● **WHAT THIS TASK INVOLVES**
Within the listing below, please copy exactly the lines between the line holding "Value-add services (103, 2362)" and the line holding "Visage (151, 2068)", inclusive.

RECORDS PROVIDED section start

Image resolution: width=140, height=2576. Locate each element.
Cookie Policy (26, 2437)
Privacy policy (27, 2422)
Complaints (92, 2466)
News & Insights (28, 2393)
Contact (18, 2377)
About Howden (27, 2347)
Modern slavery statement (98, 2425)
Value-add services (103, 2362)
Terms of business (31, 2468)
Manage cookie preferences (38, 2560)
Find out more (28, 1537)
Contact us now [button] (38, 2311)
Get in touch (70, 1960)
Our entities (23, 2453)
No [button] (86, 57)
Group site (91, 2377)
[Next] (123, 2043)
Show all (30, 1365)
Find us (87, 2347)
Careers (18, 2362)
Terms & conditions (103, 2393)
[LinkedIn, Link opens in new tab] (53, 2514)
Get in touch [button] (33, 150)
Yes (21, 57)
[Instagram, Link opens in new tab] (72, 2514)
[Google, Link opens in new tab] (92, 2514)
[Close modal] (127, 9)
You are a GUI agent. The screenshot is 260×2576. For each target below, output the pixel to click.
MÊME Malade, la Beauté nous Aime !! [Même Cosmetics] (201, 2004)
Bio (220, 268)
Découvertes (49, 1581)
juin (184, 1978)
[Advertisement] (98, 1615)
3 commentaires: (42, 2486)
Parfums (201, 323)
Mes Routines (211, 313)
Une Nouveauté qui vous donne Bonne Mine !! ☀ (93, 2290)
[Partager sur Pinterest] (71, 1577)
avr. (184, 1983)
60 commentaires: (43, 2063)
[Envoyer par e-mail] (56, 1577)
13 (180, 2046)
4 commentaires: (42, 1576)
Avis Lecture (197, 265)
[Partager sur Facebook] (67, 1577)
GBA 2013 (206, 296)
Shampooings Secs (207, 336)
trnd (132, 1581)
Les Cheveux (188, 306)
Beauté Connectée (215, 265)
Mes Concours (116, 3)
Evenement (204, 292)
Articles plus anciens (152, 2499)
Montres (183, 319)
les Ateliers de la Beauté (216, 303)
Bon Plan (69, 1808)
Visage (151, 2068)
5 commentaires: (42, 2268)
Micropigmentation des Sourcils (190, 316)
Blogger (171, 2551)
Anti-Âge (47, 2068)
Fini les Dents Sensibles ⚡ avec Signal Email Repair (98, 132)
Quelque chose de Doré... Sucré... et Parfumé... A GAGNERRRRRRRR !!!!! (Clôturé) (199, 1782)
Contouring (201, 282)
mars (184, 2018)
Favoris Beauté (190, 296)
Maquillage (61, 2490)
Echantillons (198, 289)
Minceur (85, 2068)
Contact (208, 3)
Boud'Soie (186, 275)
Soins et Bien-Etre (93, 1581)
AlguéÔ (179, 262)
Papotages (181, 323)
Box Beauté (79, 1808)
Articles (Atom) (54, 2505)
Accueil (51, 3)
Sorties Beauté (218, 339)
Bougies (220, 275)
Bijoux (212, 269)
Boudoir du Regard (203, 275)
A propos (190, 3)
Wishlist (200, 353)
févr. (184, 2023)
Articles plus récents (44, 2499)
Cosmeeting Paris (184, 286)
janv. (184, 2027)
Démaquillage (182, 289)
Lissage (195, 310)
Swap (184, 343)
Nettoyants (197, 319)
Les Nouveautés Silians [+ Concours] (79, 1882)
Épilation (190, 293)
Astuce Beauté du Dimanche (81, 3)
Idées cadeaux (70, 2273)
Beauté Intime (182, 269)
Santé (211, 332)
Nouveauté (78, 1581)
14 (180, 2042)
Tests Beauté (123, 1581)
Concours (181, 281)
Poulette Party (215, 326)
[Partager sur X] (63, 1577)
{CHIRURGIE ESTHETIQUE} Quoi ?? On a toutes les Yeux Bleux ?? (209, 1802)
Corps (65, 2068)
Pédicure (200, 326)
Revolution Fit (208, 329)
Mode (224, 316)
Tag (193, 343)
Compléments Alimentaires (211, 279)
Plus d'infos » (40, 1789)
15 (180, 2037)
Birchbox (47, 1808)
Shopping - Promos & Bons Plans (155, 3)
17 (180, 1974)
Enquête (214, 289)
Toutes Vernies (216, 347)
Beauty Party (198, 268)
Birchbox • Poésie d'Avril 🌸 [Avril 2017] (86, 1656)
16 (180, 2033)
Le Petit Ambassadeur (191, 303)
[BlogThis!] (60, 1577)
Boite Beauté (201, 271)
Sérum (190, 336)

RECORDS PROVIDED section end

● **WRITTEN RESPONSE**
Value-add services (103, 2362)
Terms of business (31, 2468)
Manage cookie preferences (38, 2560)
Find out more (28, 1537)
Contact us now [button] (38, 2311)
Get in touch (70, 1960)
Our entities (23, 2453)
No [button] (86, 57)
Group site (91, 2377)
[Next] (123, 2043)
Show all (30, 1365)
Find us (87, 2347)
Careers (18, 2362)
Terms & conditions (103, 2393)
[LinkedIn, Link opens in new tab] (53, 2514)
Get in touch [button] (33, 150)
Yes (21, 57)
[Instagram, Link opens in new tab] (72, 2514)
[Google, Link opens in new tab] (92, 2514)
[Close modal] (127, 9)
You are a GUI agent. The screenshot is 260×2576. For each target below, output the pixel to click.
MÊME Malade, la Beauté nous Aime !! [Même Cosmetics] (201, 2004)
Bio (220, 268)
Découvertes (49, 1581)
juin (184, 1978)
[Advertisement] (98, 1615)
3 commentaires: (42, 2486)
Parfums (201, 323)
Mes Routines (211, 313)
Une Nouveauté qui vous donne Bonne Mine !! ☀ (93, 2290)
[Partager sur Pinterest] (71, 1577)
avr. (184, 1983)
60 commentaires: (43, 2063)
[Envoyer par e-mail] (56, 1577)
13 (180, 2046)
4 commentaires: (42, 1576)
Avis Lecture (197, 265)
[Partager sur Facebook] (67, 1577)
GBA 2013 (206, 296)
Shampooings Secs (207, 336)
trnd (132, 1581)
Les Cheveux (188, 306)
Beauté Connectée (215, 265)
Mes Concours (116, 3)
Evenement (204, 292)
Articles plus anciens (152, 2499)
Montres (183, 319)
les Ateliers de la Beauté (216, 303)
Bon Plan (69, 1808)
Visage (151, 2068)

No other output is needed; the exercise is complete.